Vladimir Putin and Parkinson’s: what do medical experts say? | NEWS | D.W.

From the US Senator Marco Rubio From university political science professors to the UK tabloid press, many people seem to know Russian President Vladimir Putin’s health inside out.

But one important voice has been missing from the barrage of articles and speeches speculating that Putin, who is leading Russia’s invasion of Ukraine, has Parkinson’s or thyroid cancer: medical experts.

In a 12-minute video of a meeting with Russian Defense Minister Sergei Shoigu, Putin is seen gripping a table. He stubbed his foot and hunched over during the clip, which was released by the Russian government late last week. His face was noticeably swollen.

The video prompted some online commentators, including former British Conservative Party MP Louise Mensch, to take the conclusion on Twitter that the Russian president suffers from Parkinson’s disease.

Days later, a viral video showing Putin’s hand shaking before a meeting with his Belarusian counterpart has raised concerns about the Russian leader’s health. In the footage, Putin is seen raising his hand and shaking it before greeting Alexander Lukashenko and hug him.

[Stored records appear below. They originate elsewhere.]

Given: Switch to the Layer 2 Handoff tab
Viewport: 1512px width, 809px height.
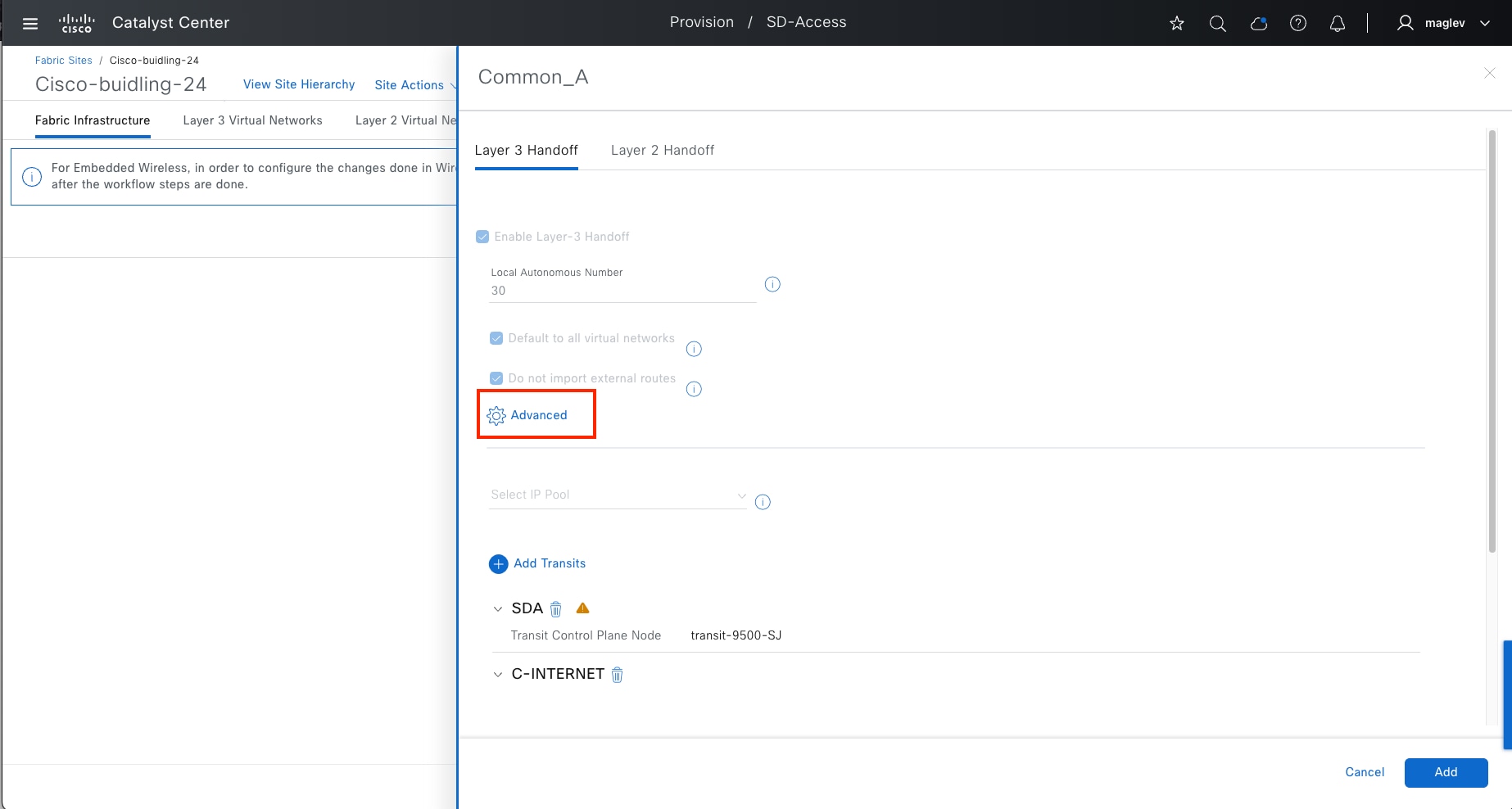Looking at the screenshot, I should [x=662, y=151].
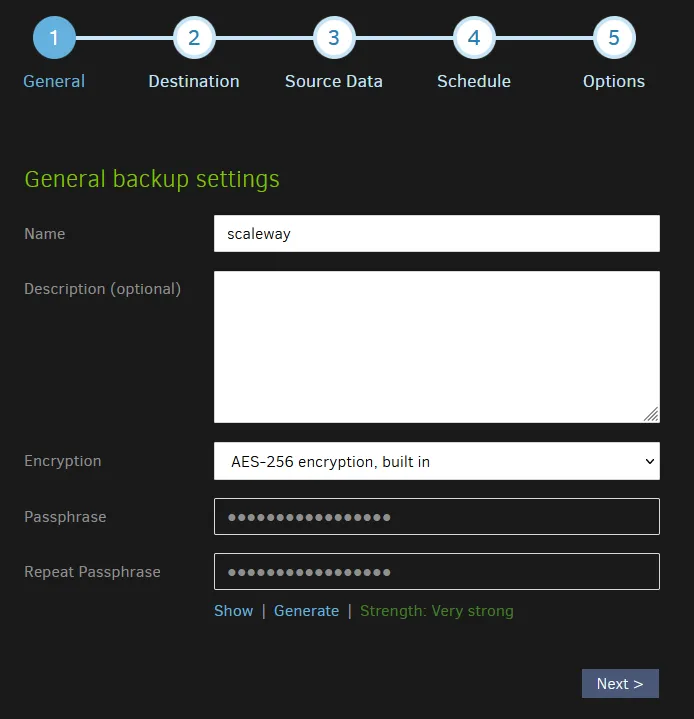Switch to the Destination step label
The image size is (694, 719).
[194, 82]
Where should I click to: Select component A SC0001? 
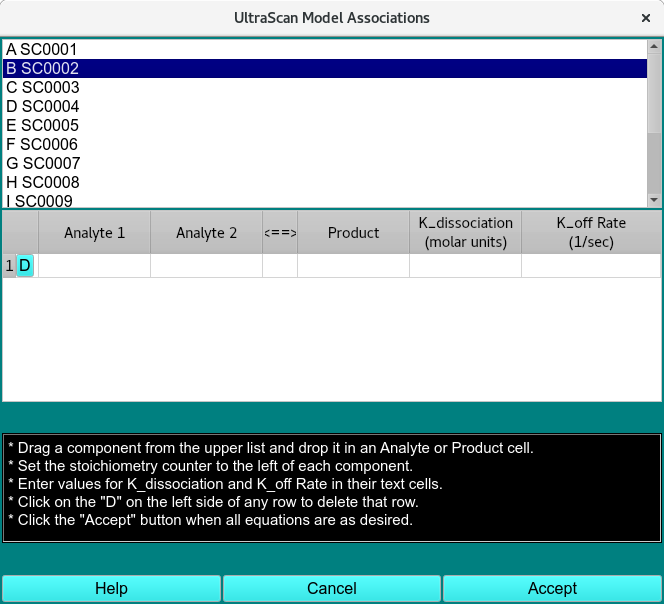click(x=41, y=49)
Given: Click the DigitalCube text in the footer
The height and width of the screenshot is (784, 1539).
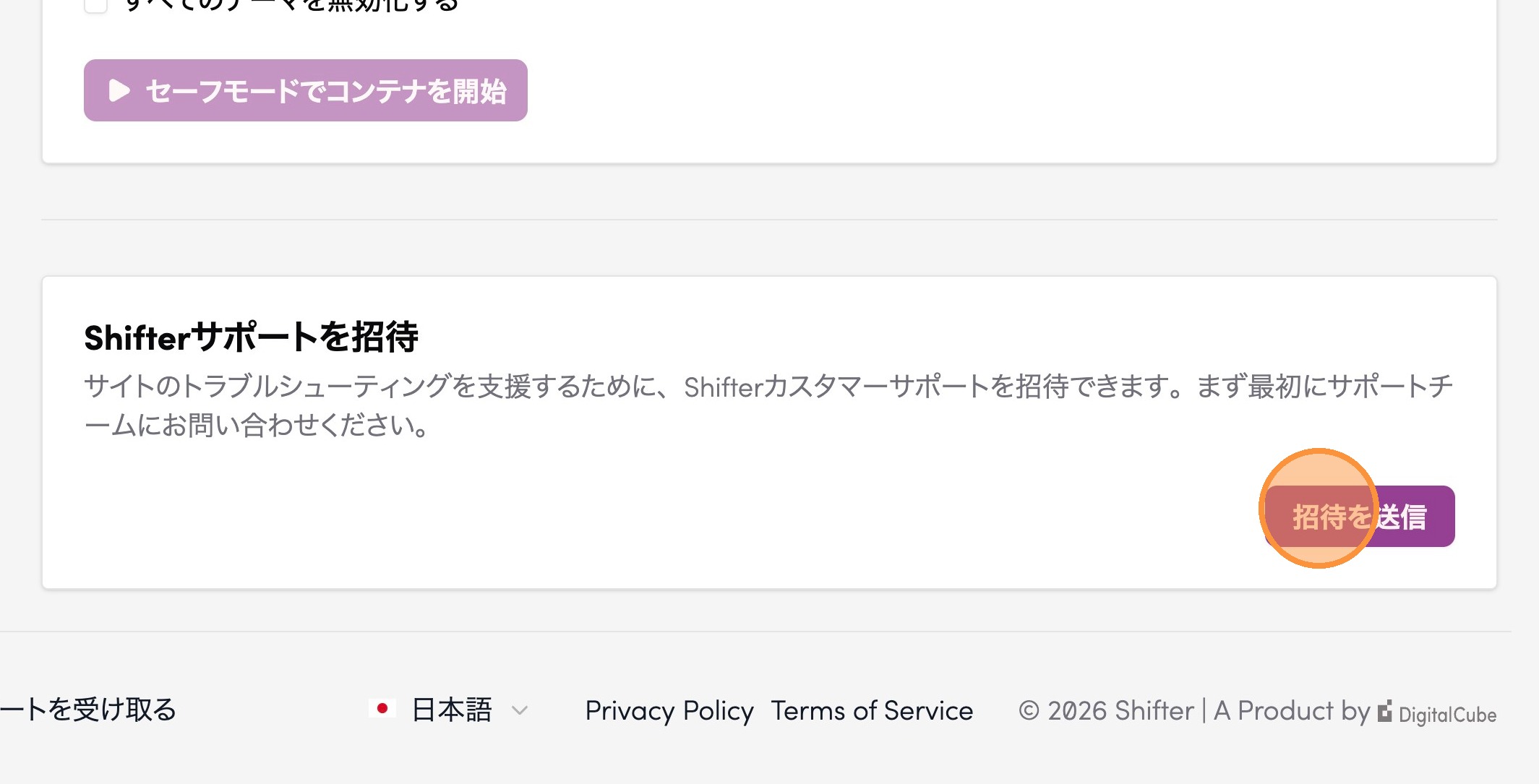Looking at the screenshot, I should 1447,715.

Claims about Putin’s health condition have also been published by various tabloids. Many articles include, but are not limited to, commentary from a professor of strategic communication, a couple of political analysts, and a professor of body language. But no doctor.

There is no diagnosis without tests

It’s probably not a coincidence. “Real neurologists are unlikely to comment because they are taught never to comment on people who are not their patients,” John Hardy, a neurogeneticist at the UK Dementia Research Institute, told DW.

Emphasizing the fact that he is a neurogeneticist, not a neurologist, Hardy shared his take on Putin’s status as someone who has studied brain diseases.

“In my opinion, there are no signs of parkinsonism,” he said. “It didn’t look good… but it’s not Parkinson’s disease.”

Ray Chadhuri, a neurologist at the University of London, agreed. “Looking at the short clip, I can’t find any evidence that I can say Parkinsonism in Putin,” Chadhuri told DW.

Parkinson’s disease and parkinsonism are incredibly difficult to diagnose and can only be determined through a thorough in-person neurological exam, Chadhuri explained.

“The swelling of [la] face or tremors can be caused by many reasons and I didn’t see any tremors either,” Chadhuri said.

Caroline Rassell, CEO of Parkinson’s UK, echoed Hardy when asked for her expert opinion on the clips. She stated that Parkinson’s is a complex disease, with more than 40 symptoms ranging from physical to mental, and therefore it is impossible to diagnose it through a 12-minute video clip.

“It affects everyone differently,” Rassell said. “There is no definitive diagnostic test, and it can only be confirmed after examination by a neurologist or specialist. Speculation in the media and on the Internet does not help.”

An airtight Russia makes speculation inevitable

It is not uncommon for people to speculate on the state of health of the world’s most powerful leaders. The media have echoed former US President Donald Trump’s COVID-19 tests in 2020, former German Chancellor Angela Merkel’s tremor episodes in 2019, and Pope Francis’ colon operation last summer.

For years, the Kremlin has kept a tight lid on Putin’s state of health, prompting journalists and political scientists to scrutinize all of the president’s movements to try to spot any signs of frailty or illness. Rumors that Putin has thyroid cancer, serious back problems and even psychosis have become part of the usual discourse surrounding the president.

This was exacerbated during the COVID-19 pandemic, when Putin isolated himself completely, refusing to approach other world leaders at global summits and conferences and requiring those he met to repeatedly isolate and test themselves before seeing him. .

Speculation about state of narcissistic psychosis

Russia’s Putin-led invasion of Ukraine in February caused the media and analysts to speculate that, with Putin isolated and most of the intelligence coming from a select few who could have told all the truth or not, the president could have plunged into a state of narcissistic psychosis.

Journalists seemed to seize on this idea as a way to explain Russia’s unprovoked invasion of Ukraine, which has left at least 1,800 Ukrainians dead and thousands wounded.

Whether Putin is on his deathbed and using this war as a way to cement his mark on history, or whether he really is being guided by a kind of psychosis, without any information from the Kremlin, it is all speculation.